A common flanking variant is associated with enhanced stability of the FGF14-SCA27B repeat locus

Authors :: Pellerin, David
Del Gobbo, Giulia F.
Couse, Madeline
Dolzhenko, Egor
Nageshwaran, Sathiji K.
Cheung, Warren A.
Xu, Isaac R. L.
Dicaire, Marie-Josée
Spurdens, Guinevere
Matos-Rodrigues, Gabriel
Stevanovski, Igor
Scriba, Carolin K.
Rebelo, Adriana
Roth, Virginie
Wandzel, Marion
Bonnet, Céline
Ashton, Catherine
Agarwal, Aman
Peter, Cyril
Hasson, Dan
Tsankova, Nadejda M.
Dewar, Ken
Lamont, Phillipa J.
Laing, Nigel G.
Renaud, Mathilde
Houlden, Henry
Synofzik, Matthis
Usdin, Karen
Nussenzweig, Andre
Napierala, Marek
Chen, Zhao
Jiang, Hong
Deveson, Ira W.
Ravenscroft, Gianina
Akbarian, Schahram
Eberle, Michael A.
Boycott, Kym M.
Pastinen, Tomi
Brais, Bernard
Zuchner, Stephan
Danzi, Matt C.
Source :: Nature Genetics; 20240101, Issue: Preprints p1-5, 5p
Publication Year :: 2024
Abstract: The factors driving or preventing pathological expansion of tandem repeats remain largely unknown. Here, we assessed the FGF14(GAA)·(TTC) repeat locus in 2,530 individuals by long-read and Sanger sequencing and identified a common 5′-flanking variant in 70.34% of alleles analyzed (3,463/4,923) that represents the phylogenetically ancestral allele and is present on all major haplotypes.
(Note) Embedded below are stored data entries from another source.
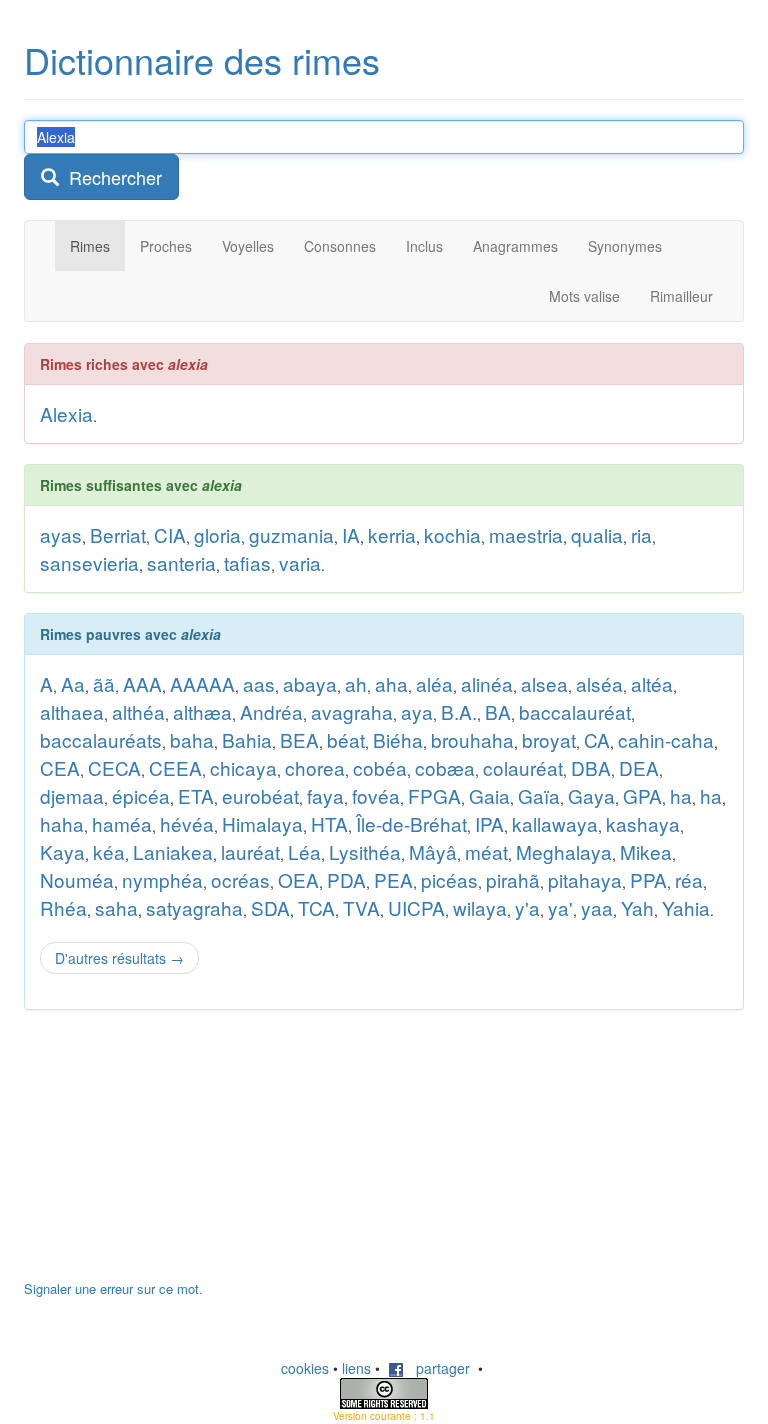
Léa (304, 851)
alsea (544, 683)
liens (356, 1368)
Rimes (90, 246)
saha (116, 907)
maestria (526, 534)
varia (300, 562)
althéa (138, 711)
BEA (299, 739)
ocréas (240, 879)
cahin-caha (666, 739)
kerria (392, 534)
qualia (597, 534)
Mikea (646, 851)
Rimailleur (681, 296)
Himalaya (262, 823)
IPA (489, 823)
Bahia (247, 739)
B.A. (459, 711)
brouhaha (472, 739)
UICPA (416, 907)
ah (356, 683)
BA (498, 711)
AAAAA (202, 683)
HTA (329, 823)
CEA (60, 767)
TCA (316, 907)
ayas (61, 534)
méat (486, 851)
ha (681, 795)
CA (597, 739)
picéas (449, 879)
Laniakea (173, 851)
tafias (247, 562)
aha (391, 683)
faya (325, 795)
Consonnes (340, 246)
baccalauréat (575, 711)
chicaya (243, 767)
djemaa (72, 795)
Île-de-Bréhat (411, 823)
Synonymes (625, 246)
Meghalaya (564, 851)
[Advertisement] (174, 1155)
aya (417, 711)
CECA (114, 767)
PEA (393, 879)
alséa (599, 683)
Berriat (118, 534)
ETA (196, 795)
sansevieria (89, 562)
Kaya (62, 851)
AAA (142, 683)
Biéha (398, 739)
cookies (305, 1368)
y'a (527, 907)
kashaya (643, 823)
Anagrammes (515, 246)
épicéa (141, 795)
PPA (648, 879)
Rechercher (110, 177)
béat (346, 739)
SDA (270, 907)
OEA (298, 879)
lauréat (250, 851)
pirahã (513, 879)
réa (689, 879)
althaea (72, 711)
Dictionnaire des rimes (202, 59)
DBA (591, 767)
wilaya (480, 907)
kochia (452, 534)
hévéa (187, 823)
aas (259, 683)
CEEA (175, 767)
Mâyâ (433, 851)
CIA (170, 534)
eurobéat (260, 795)
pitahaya (585, 879)
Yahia (686, 907)
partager (437, 1368)
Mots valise (584, 296)
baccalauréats (101, 739)
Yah (637, 907)
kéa (109, 851)
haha (62, 823)
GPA (642, 795)
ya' (560, 907)
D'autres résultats (119, 958)
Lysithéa (365, 851)
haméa (122, 823)
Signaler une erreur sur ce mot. (113, 1288)
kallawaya (555, 823)
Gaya (591, 795)
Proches (166, 246)
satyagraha (194, 907)
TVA (361, 907)
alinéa (487, 683)
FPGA (434, 795)
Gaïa (539, 795)
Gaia (489, 795)
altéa (652, 683)
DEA (639, 767)
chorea (315, 767)
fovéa (376, 795)
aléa (434, 683)
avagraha (352, 711)
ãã (104, 683)
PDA (346, 879)
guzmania (291, 534)
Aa (73, 683)
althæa (202, 711)
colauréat (523, 767)
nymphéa (162, 879)
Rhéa (63, 907)
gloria (217, 534)
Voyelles (248, 246)
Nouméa (77, 879)
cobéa (380, 767)
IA (351, 534)
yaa (597, 907)
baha (192, 739)
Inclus (424, 246)
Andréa (271, 711)
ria (641, 534)
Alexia (66, 413)
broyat (549, 739)
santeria (181, 562)
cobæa (445, 767)
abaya (310, 683)
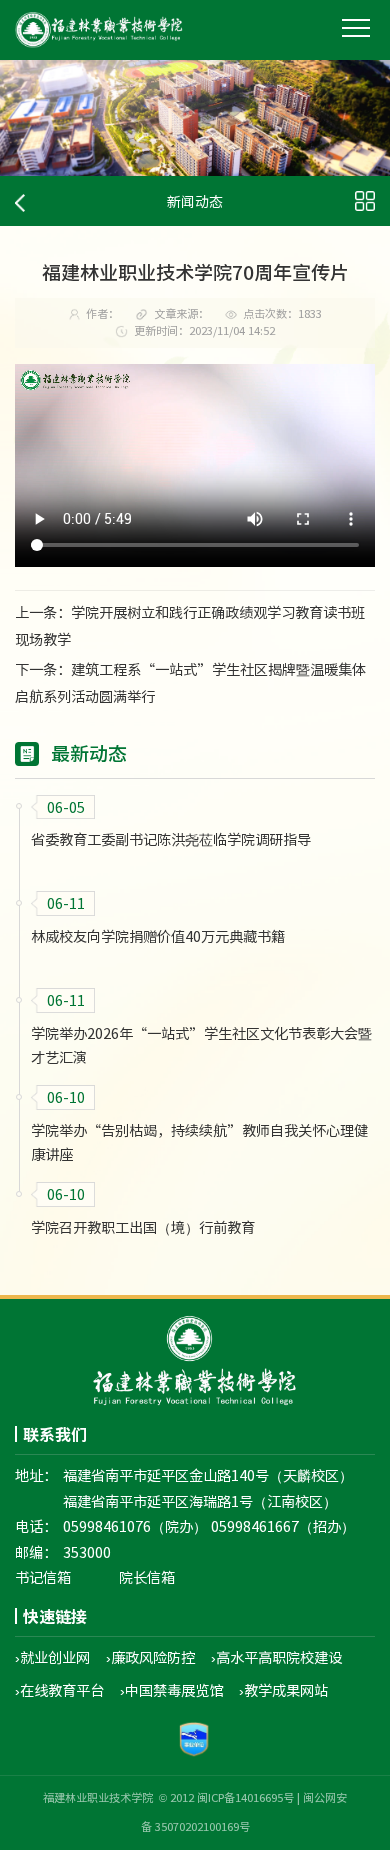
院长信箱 (147, 1577)
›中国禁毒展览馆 (171, 1690)
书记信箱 (43, 1577)
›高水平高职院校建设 (276, 1657)
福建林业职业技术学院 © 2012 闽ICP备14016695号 (168, 1797)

This common sequence variation is present nearly exclusively on nonpathogenic alleles with fewer than 30 GAA-pure triplets and is associated with enhanced stability of the repeat locus upon intergenerational transmission and increased Fiber-seq chromatin accessibility.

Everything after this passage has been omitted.